Ainsi, les tragédies, Bergson l’avait noté et il faut le répéter, portent toujours un nom individuel. Les responsables ont toujours des noms et c’est bien normal. Et même quand on parle du tragique aujourd’hui devant certains actes, il faut d’une certaine façon toujours penser à leurs responsables et chercher à les traduire en justice. Ainsi se réfère-t-on toujours à Antigone ou à Hamlet, qui sont des exemples particulièrement frappants pour les tragédies de la justice, parce qu’ils vont, d’une certaine façon, les justifier de fautes non réparées par la loi, de fautes non réparées par la cité, de fautes individuelles ou collectives que la cité elle-même n’a pas eu la responsabilité de reprendre, auxquelles elle n’a pas eu la capacité de répondre. Mais alors, justement, il faut aller plus loin que cette simple individualisation du héros tragique, de la tragédie qui porte un nom, un nom qui reste gravé au fer rouge et qui vient bizarrement, même dans les grandes tragédies collectives de notre temps, revenir comme un remords. Dans l’histoire, ces tragédies reviennent toujours. Combien d’Antigone et d’Électre ne sont-ils pas revenus sur les scènes des grandes démocraties, des pays en guerre en Europe ?

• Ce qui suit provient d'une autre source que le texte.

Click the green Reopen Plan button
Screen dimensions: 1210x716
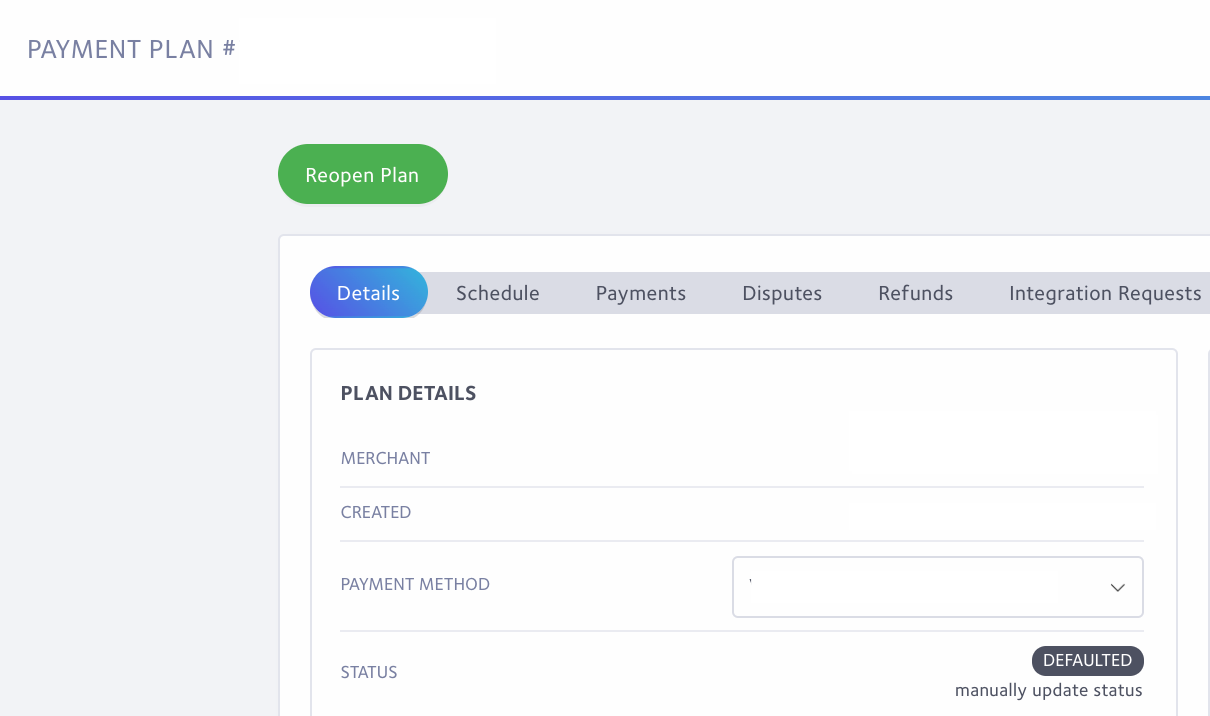pos(362,174)
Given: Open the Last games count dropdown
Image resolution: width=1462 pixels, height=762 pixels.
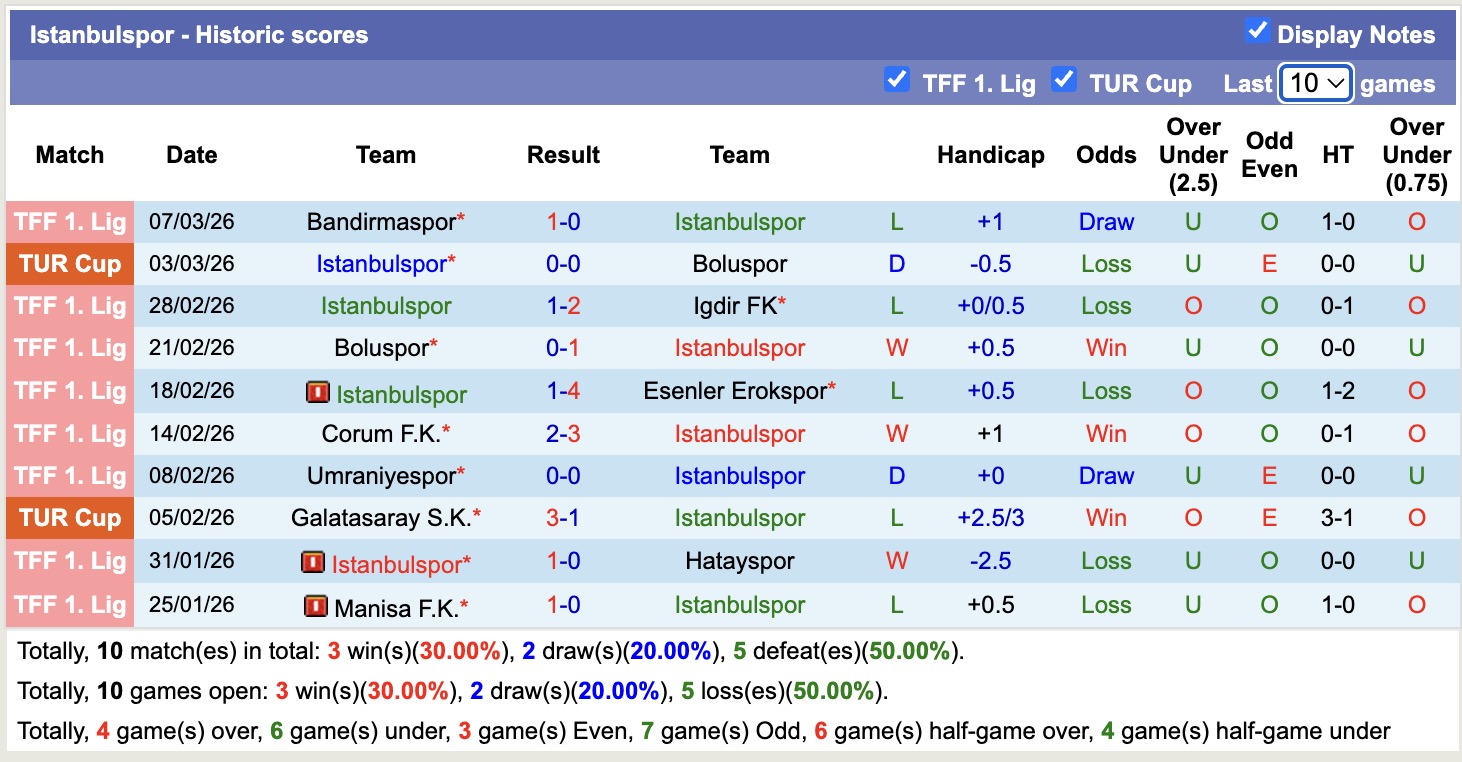Looking at the screenshot, I should click(1316, 83).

Antigone et Électre, pour réparer une injustice

La pièce Antigone a été rejouée sur les scènes à chaque fois qu’un drame se produit, mais pourquoi exactement ? C’est qu’il y a un élément tout à fait essentiel pour Antigone ou pour Hamlet qui est qu’ils viennent réparer un acte que la loi de la cité n’a pas su interdire ou ensuite punir. C’est le défaut de la loi qui pousse la tragédie à son second degré et qui nous indique aussi en creux comment la réponse à la tragédie ou au tragique ne réside pas dans le sens de la philosophie en général, mais dans les institutions morales et politiques. Antigone reproche à Créon, dans une scène célèbre, de ne pas avoir par la loi réparée l’injustice faite entre ses deux frères, mais au contraire de la perpétuer, puisqu’il interdit l’enterrement d’une des deux victimes du fratricide, l’enterrement aussi de la haine et de la guerre civile. Hamlet, lui, reproche à son oncle d’avoir continué la trahison qu’il avait commise vis-à-vis de son frère en prenant le royaume, et ainsi, c’est la ville entière, le pays, le Danemark où il y a quelque chose de pourri à cause d’une violation individuelle. Ainsi, il ne faut pas s’y tromper devant la faute, devant la transgression. Le tragique met tout à coup brutalement l’un en face de l’autre, l’individu dans la réalité de ses actes et la loi morale et politique est la seule façon de s’y opposer. Antigone ou Hamlet sont les héros tragiques par excellence pour nous, parce que précisément, ils ne sont pas seulement des individus déchirés par des actes, mais des individus qui s’indignent de ce que la loi des hommes, incarnée par le cœur de la cité, de ce que la loi des hommes qui pourrait y répondre, n’arrive plus à le faire.